Reading text:
____

Childhood Obesity (COTF)

EASO & Childhood Obesity

Twenty percent of Europe’s school-age children are estimated to be overweight with an increased risk of developing chronic diseases as they become adults. Of these overweight children, one in five will develop obesity, with a significant probability that they are already suffering the early signs of cardiovascular disease, diabetes and liver disease.

The number of overweight children has risen substantially in the last two decades and is likely to continue to rise unless major prevention programmes are initiated.

The treatment of child obesity can involve a wide range of professional services including family counselling, behaviour modification, sports and activity training, nutrition and dietetics and, where necessary, pharmaceutical and surgical interventions. However, obesity treatment in children is rarely fully successful in the longer term. The main aim of treatment is to prevent further increases in obesity and to reduce as much as possible the risk of related ill health.

Prevention of child obesity involves the child, the family, the school, the health services, the community and society at large. A child’s environment contains many inducements that encourage weight gain, and the child cannot be expected to resist these alone. Healthier choices need to be easy ones for a child to make, and need to be fully supported by all those responsible for children’s health. Where necessary, controls may need to be exerted to ensure that children are not induced to make choices which could damage their health.

____

Information shown:
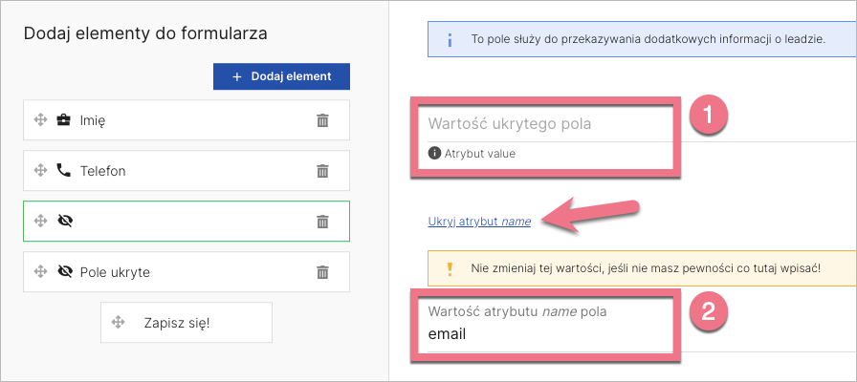Click drag handle of Telefon row
This screenshot has height=382, width=857.
(x=40, y=171)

____

Tasks for this exercise:
- 1) Copy the stretch of the childhood obesity text from "Twenty percent of" through "and liver disease.".
- 2) According to the childhood obesity text, what is the main aim of treating obesity in children?
- 3) List everyone the childhood obesity text says is involved in preventing child obesity.
Rely only on the childhood obesity text, not on the data.

Answers to the tasks:
- 1)
Twenty percent of Europe’s school-age children are estimated to be overweight with an increased risk of developing chronic diseases as they become adults. Of these overweight children, one in five will develop obesity, with a significant probability that they are already suffering the early signs of cardiovascular disease, diabetes and liver disease.

- 2) To prevent further increases in obesity and to reduce as much as possible the risk of related ill health.

- 3)
- the child
- the family
- the school
- the health services
- the community
- society at large